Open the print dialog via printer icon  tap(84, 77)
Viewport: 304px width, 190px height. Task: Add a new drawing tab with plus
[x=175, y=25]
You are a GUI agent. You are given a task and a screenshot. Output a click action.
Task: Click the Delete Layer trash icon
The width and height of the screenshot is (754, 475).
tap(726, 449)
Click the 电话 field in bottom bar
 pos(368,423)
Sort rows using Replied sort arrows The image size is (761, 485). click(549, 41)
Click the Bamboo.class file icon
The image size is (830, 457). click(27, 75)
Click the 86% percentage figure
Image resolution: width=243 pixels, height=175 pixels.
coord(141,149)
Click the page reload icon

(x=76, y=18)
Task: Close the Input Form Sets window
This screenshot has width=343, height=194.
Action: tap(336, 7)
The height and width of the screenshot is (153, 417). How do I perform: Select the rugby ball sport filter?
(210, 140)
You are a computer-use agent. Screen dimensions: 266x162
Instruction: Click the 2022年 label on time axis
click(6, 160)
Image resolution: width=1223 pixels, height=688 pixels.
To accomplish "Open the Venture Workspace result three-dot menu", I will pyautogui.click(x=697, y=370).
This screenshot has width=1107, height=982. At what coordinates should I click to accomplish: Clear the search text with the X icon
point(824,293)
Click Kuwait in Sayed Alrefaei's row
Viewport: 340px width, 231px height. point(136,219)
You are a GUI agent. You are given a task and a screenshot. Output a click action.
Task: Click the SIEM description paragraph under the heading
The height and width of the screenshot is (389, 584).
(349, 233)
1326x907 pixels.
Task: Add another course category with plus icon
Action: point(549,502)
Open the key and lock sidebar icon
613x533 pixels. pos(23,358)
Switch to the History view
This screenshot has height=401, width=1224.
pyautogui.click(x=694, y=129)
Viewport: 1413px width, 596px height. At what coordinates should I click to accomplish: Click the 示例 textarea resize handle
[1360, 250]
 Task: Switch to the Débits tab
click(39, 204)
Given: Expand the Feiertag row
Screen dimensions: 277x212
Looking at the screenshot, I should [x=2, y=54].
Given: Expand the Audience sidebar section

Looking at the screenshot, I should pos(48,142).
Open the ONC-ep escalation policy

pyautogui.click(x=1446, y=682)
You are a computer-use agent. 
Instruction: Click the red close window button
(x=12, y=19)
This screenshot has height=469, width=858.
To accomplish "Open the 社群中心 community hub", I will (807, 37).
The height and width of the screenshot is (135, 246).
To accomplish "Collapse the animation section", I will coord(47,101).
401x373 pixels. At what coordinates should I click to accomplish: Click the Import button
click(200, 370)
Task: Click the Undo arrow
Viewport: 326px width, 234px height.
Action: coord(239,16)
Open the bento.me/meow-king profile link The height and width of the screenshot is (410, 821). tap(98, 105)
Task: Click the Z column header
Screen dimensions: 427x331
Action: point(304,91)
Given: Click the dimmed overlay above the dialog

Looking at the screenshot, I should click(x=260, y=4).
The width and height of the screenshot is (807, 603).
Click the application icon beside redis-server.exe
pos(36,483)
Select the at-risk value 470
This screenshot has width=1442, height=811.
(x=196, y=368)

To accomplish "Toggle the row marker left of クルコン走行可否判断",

#####

### WHAT YOU NEED TO DO
In the entries above, how many lines contain the string "pyautogui", with case counting? Reply with the number alone.

### RIGHT ANSWER
3